Posted on Friday, Sep 3rd 2010

By Sramana Mitra and guest authors Shaloo Shalini and Bhavana Sharma

SM: I believe that charge-back is interesting because it is helpful to the business; do you believe in that as well?

DH: I think that charge-back is helpful. Anything that can put cost data back to business to help us understand what it costs to do business is good. It is not just to keep IT budgets low. With charge back, business leaders understand the true cost of doing business – that’s what is really important.

SM: Let me bring in security into the discussion – what are the prime focus areas for you with respect to cloud security? In general, do you believe that the threats remain the same irrespective of whether it is a captive data center or infrastructure in the cloud? Is end-to-end security a must for you as you move forward into the cloud?

DH: Well, my take on it is that security issues are still the same. Most people have their e-mail available on the internet whether it is outsourced or insourced. We do poke security holes in the firewall to allow people into our network. Say for our enterprise resource planning (ERP) – somebody may require virtual private network (VPN) to get into SAP, or they may not. In the case of our ERP, I can access it from the Internet. But the good news is that our ERP provider survives whether it can securely provide the access to the Internet. So, it is in their best business interest to be really good at it. And I think that is true for anybody who wants to be in the cloud. They have to understand what their security needs are and to be an expert on security. Otherwise they will simply be out of business. If you are going with a brand-new vendor, you may have that issue, but if someone has survived is in this business of the cloud for one, two, or three years and they can provide solutions based on cloud models, then they probably have already learned how to provide security. That’s what my main issue is – I don’t have the resources to provide that kind of capability of security experts internally, so I have gone to vendors to provide that and address security requirements.

SM: You have vendors to provide the security that you need.

DH: Yes.

SM: But from the point of view of threats, those are cause of worry because touch points have increased now. We are adding new access points. If you look at the past three months, there is an iPad phenomenon going on, so the number of ways by which people are accessing your systems has gone up and that poses real security challenges, right?

DH: Oh, yes. Which is why it is even more important that the end point and the systems access security is good because you have to assume as a good cloud provider that the other end point is totally unsecured and could be malicious. If you make this assumption and build your security on board, you will be in pretty good shape.

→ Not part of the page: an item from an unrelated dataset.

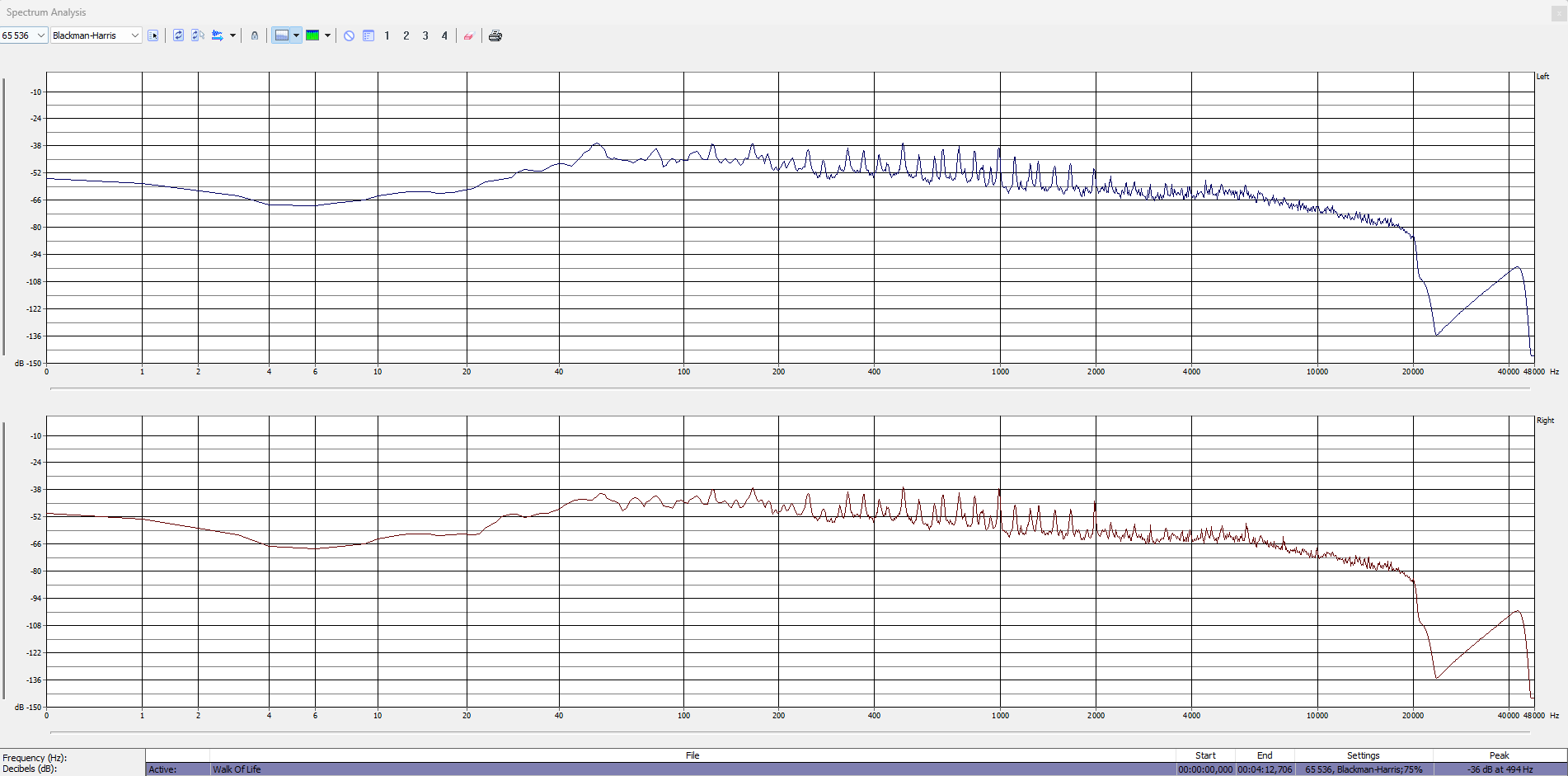Open the FFT size dropdown showing 65 536
Viewport: 1568px width, 776px height.
point(24,35)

But you are right, with a myriad of new technology available for access, we have had to lock down our network. We don’t allow foreign devices on our network because we don’t have the capability to provide that kind of system-level security internally. So we just say if you technically have a media access control (MAC) address that we don’t register, you cannot have access to our network. So if somebody brings an iPad or some device or new PC and plugs it into our network, it will not work. That is how we try to do it internally. You can’t do that in the cloud model because you expect them to come from anywhere. We have dealt with that in a simple way internally because there shouldn’t be anything on the network we don’t know about, but on the Internet everything on the network you don’t know about.

SM: That’s right, and on that thread would you consider bringing in cloud security providers that could help you to manage that kind of situation, that kind of configuration in a cloud mode?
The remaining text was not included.